**WHAT TO PRODUCE**
Reproduce the part of the records below that opens with the line containing "Open the Page 1 dropdown in multicam view" and continues through the end of the records, requests included, with every coordinate in the answers scaled by 1.3 and rounded to whole numbers, halves up. Give only that part, and leave the pictures out.

**EXERCISE INPUT**

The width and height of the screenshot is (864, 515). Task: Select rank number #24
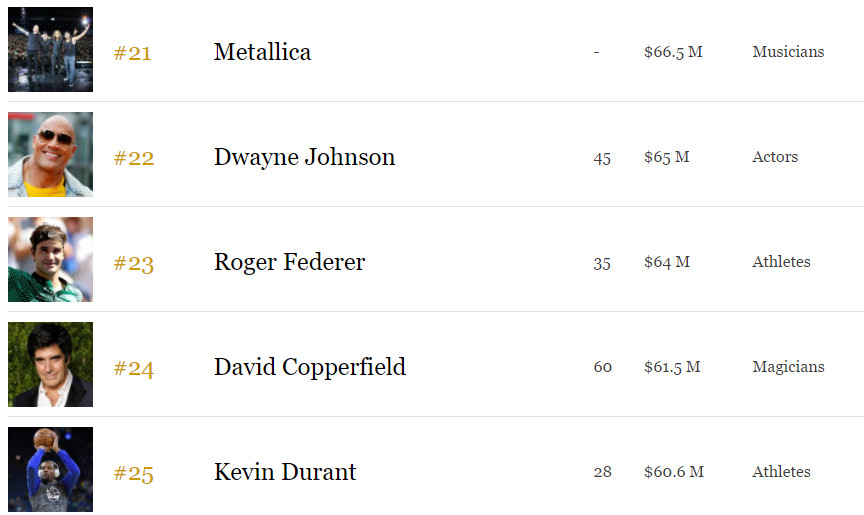coord(133,368)

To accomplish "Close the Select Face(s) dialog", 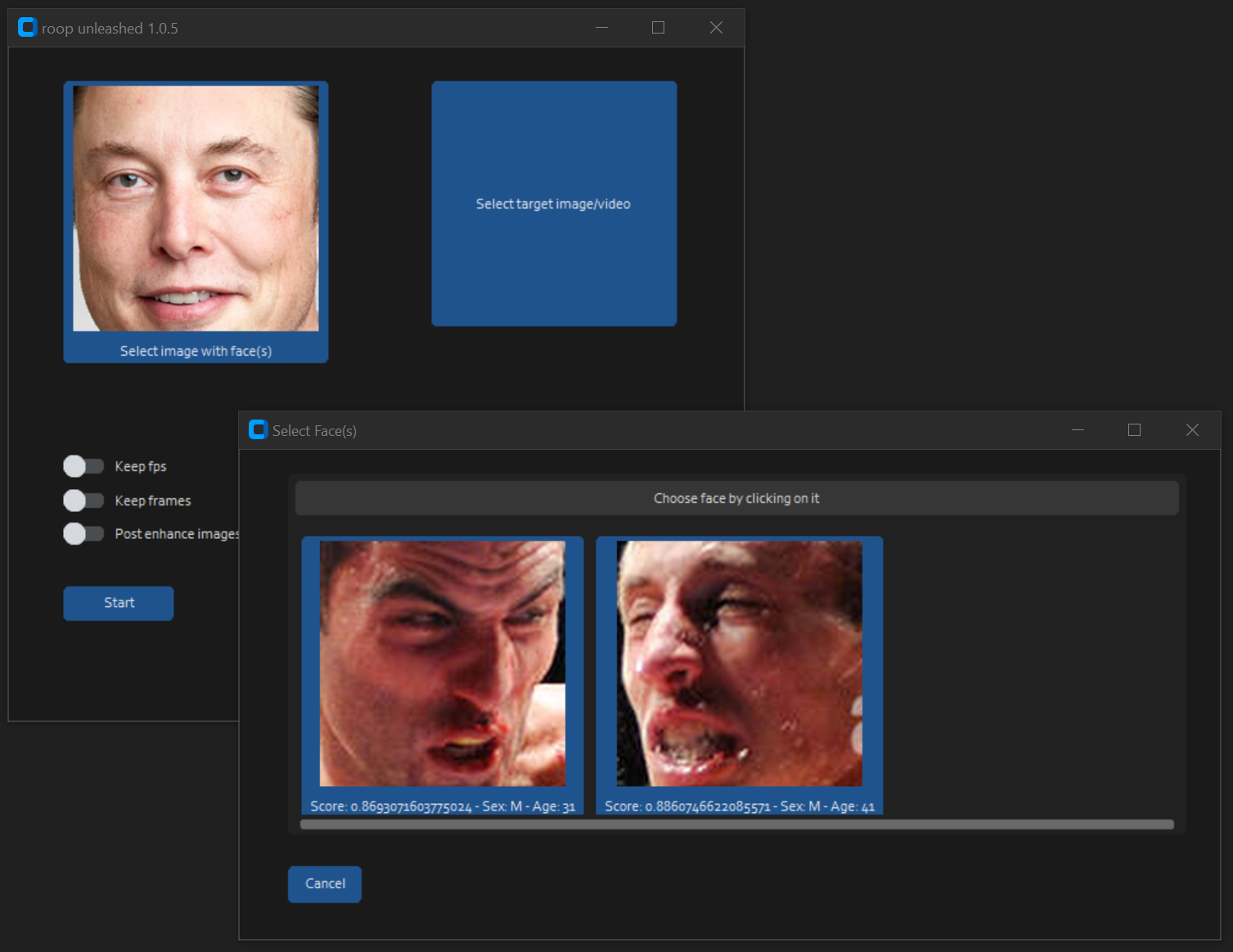I will 1192,429.
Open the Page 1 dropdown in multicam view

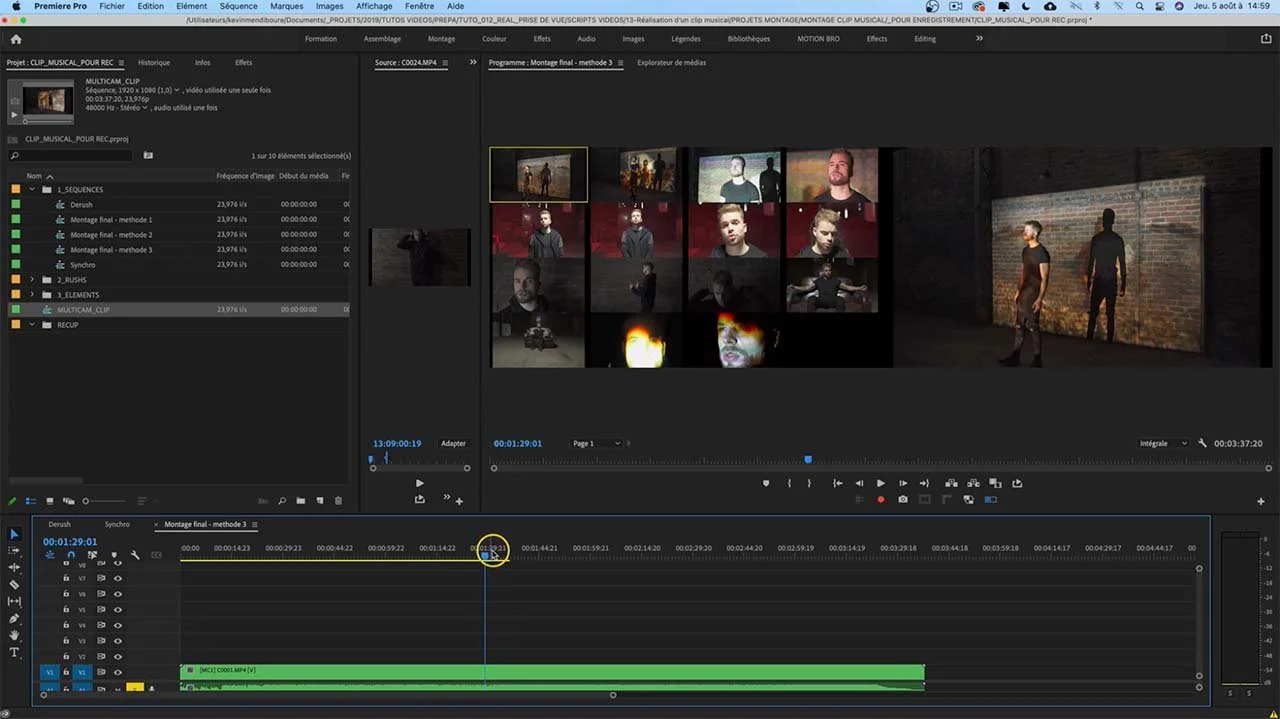click(593, 443)
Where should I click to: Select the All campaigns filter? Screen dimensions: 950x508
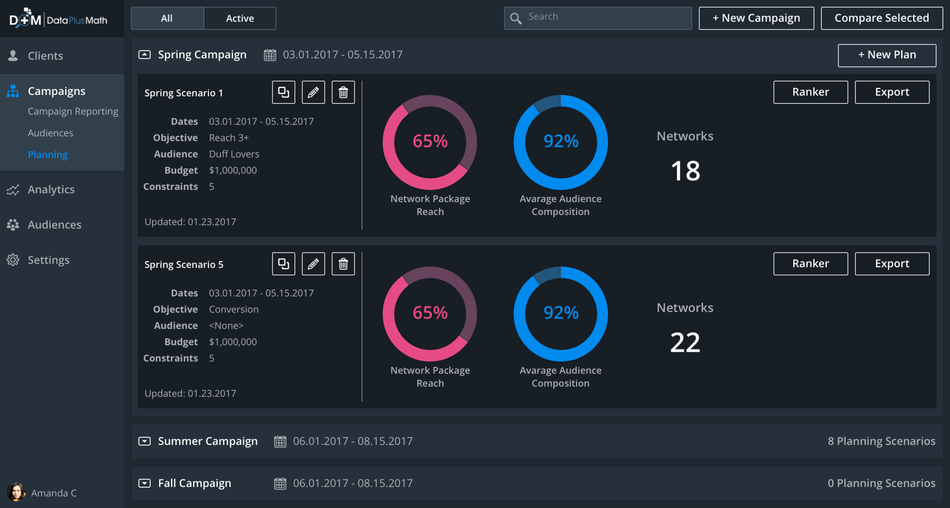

**TASK OUTPUT**
Open the Page 1 dropdown in multicam view

click(771, 576)
Where should I click to: Select the All campaigns filter? Screen dimensions: 950x508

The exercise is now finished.